Although colorectal cancer in children is rare, this case demonstrates that invasive disease can be diagnosed in the pediatric population. While GI manifestations of BMMRD are well described and fit the phenotype of our patient’s numerous adenomas and adenocarcinomas, our patient’s only true gastrointestinal symptom was rectal prolapse, making her diagnosis even more challenging until incidental findings on ultrasound. More importantly, she lacked the most common features of familial consanguinity or café-au-lait macules which would trigger further investigation into genetic disease. It is extremely important to recognize BMMRD given its association with additional cancers including brain tumors, hematologic malignancies, and rare cases of urologic malignancies (two previous cases of bladder/ureter malignancies and two cases of ureter/renal pelvis malignancies have been described). The European consortium “Care 4 CMMRD” published guidelines for diagnosis in 2014 [10]. Data was based on the knowledge of the disease from just 146 known patients. In 2017 Durno and colleagues expanded upon these guidelines with further diagnostic and surveillance recommendations for this vulnerable population [11]. Once the diagnosis of BMMRD was established in our patient, renal involvement was also considered given her initial presentation of a UPJ obstruction; however, review of ureteral pathology showed no evidence of malignancy.

Biallelic mutations have been reported in all four DNA MMR genes (MLH1, MSH2, MSH6, and PMS2). However, the majority of BMMRD patients with GI cancers report biallelic mutations in PMS2. In classic LS, monoallelic carriers of PMS2 variants have a lower penetrance for GI cancers. The combination of the early-onset cancer in the proband, later-onset cancer in the parents, and incomplete penetrance for PMS2-LS leads to a family history that is often negative [11]. This may also explain how two unrelated healthy individuals with heterozygote PMS2 variants would remain unaffected and produced offspring without being aware of his/her own risk of cancer development. Our case is unique in the fact that there was no consanguinity in the family. Forty-six of the 91 known families with BMMRD demonstrate either consanguinity or homozygosity for one mutation [10]. It is pivotal to identify the genetic cause in patients and their family members as it provides information pertinent to lifelong medical screening. In the end, it is paramount for clinicians to always recognize the potential for a rare disease diagnosis both to provide the best care for our patients and to expand the knowledge and recognition of disorders such as BMMRD.

Informed consent was obtained from parents on behalf of the patient prior to creation of this case report and is filed in the patient’s electronic medical record.

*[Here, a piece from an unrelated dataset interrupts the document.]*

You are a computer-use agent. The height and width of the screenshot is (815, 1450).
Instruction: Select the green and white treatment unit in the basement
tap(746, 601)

The authors have no financial relationships relevant to this article to disclose.

Conflicts of Interest

The authors declare that there are no conflicts of interest regarding the publication of this article.

Authors’ Contributions

Dr. Amber Hildreth and Dr. Mamata Sivagnanam managed the patient clinically early on during diagnosis and carried out the development of the manuscript. Dr. Mark A. Valasek and Dr. Irene Thung provided the pathology and immunohistochemical workup to support the diagnosis. Dr. Thomas Savides provided advance endoscopic care and contributed to the early care of patient as well as assisting in the development of the manuscript. Dr. Sonia Ramamoorthy was the surgeon involved in the care of the patient and also contributed to the development of the manuscript. Dr. Sherry C. Huang has expertise in Lynch Syndrome and is the current provider for care for the patient. Dr. Sherry C. Huang oversaw all levels of the development of the manuscript. All authors approved the final manuscript as submitted and agree to be accountable for all aspects of the work.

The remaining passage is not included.